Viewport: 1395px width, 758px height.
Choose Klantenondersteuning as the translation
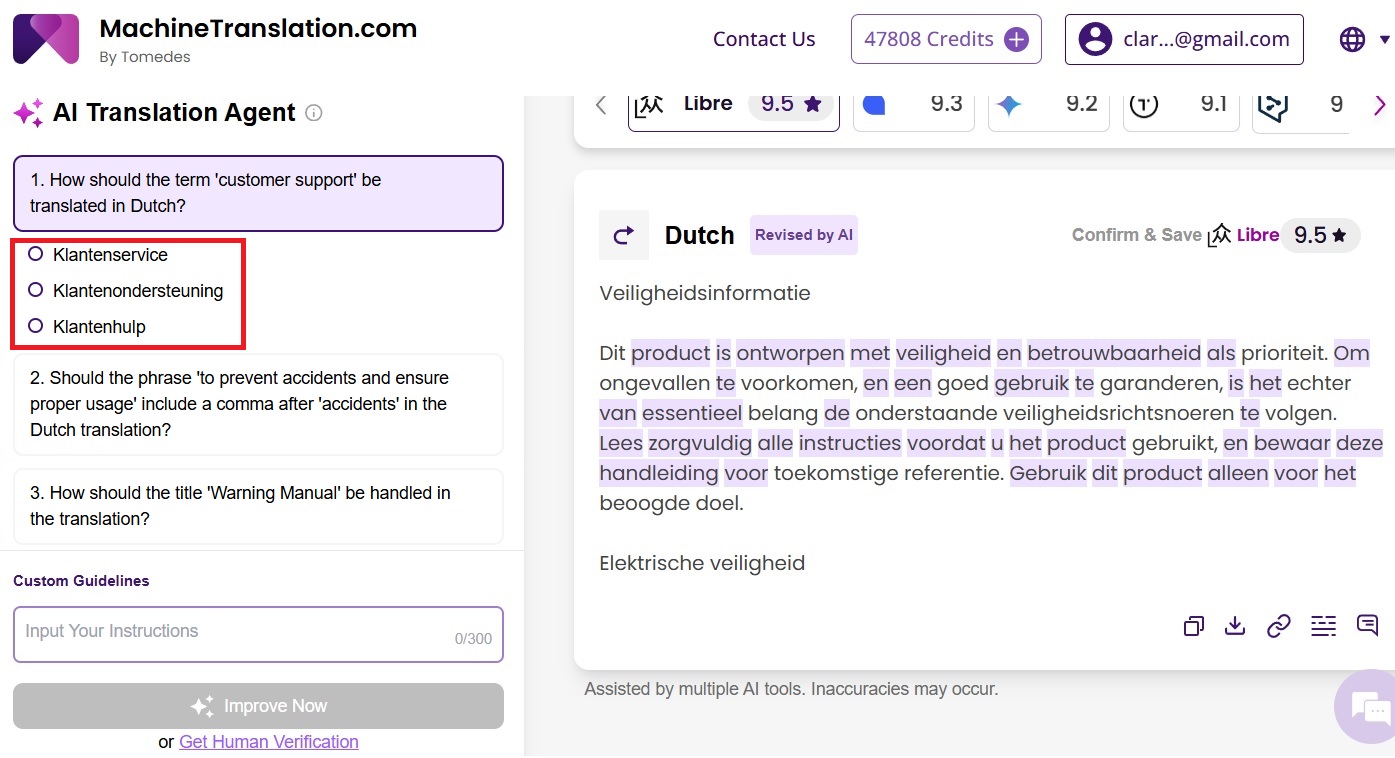tap(36, 290)
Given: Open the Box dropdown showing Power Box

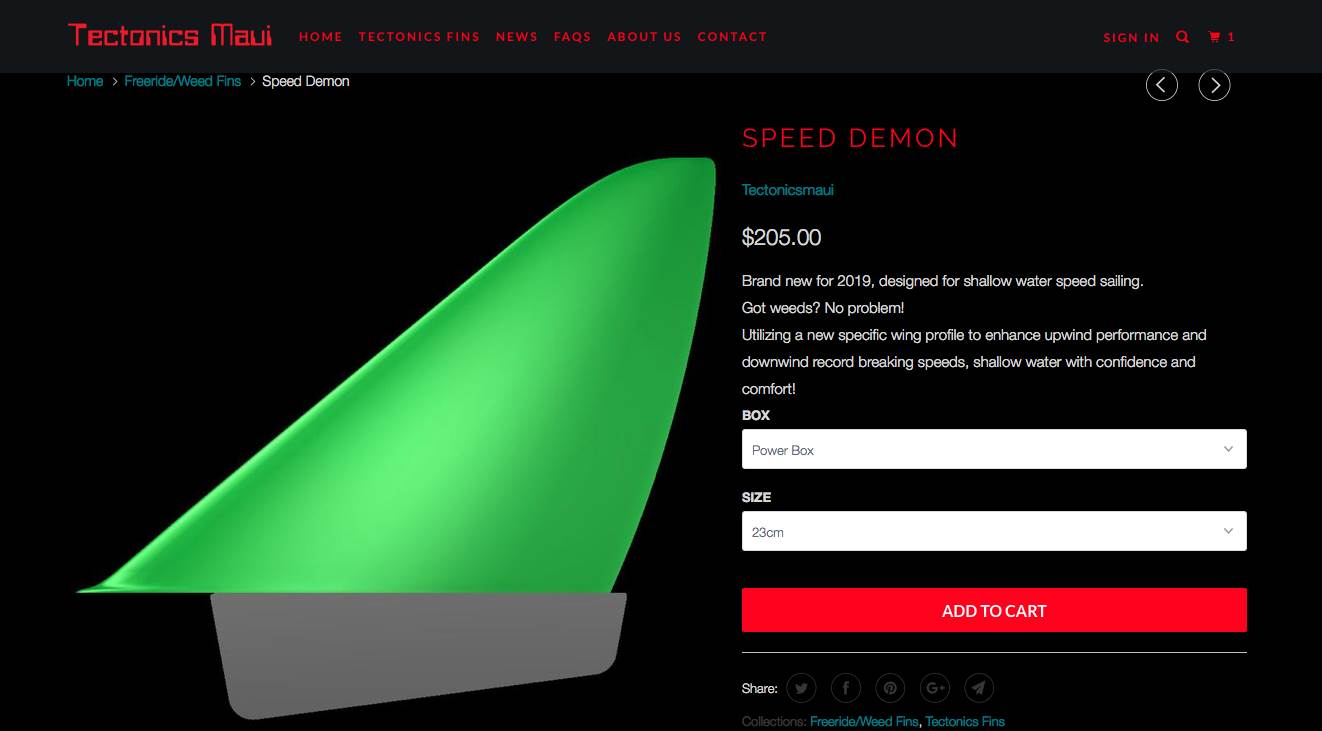Looking at the screenshot, I should [x=994, y=449].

TASK REQUIREMENTS:
All of the entries above should be duplicated exactly, except for the pictures.

ANSWER BELOW:
Viewport: 1395px width, 758px height.
Choose Klantenondersteuning as the translation
tap(36, 290)
Given: Open the Box dropdown showing Power Box

Looking at the screenshot, I should [x=994, y=449].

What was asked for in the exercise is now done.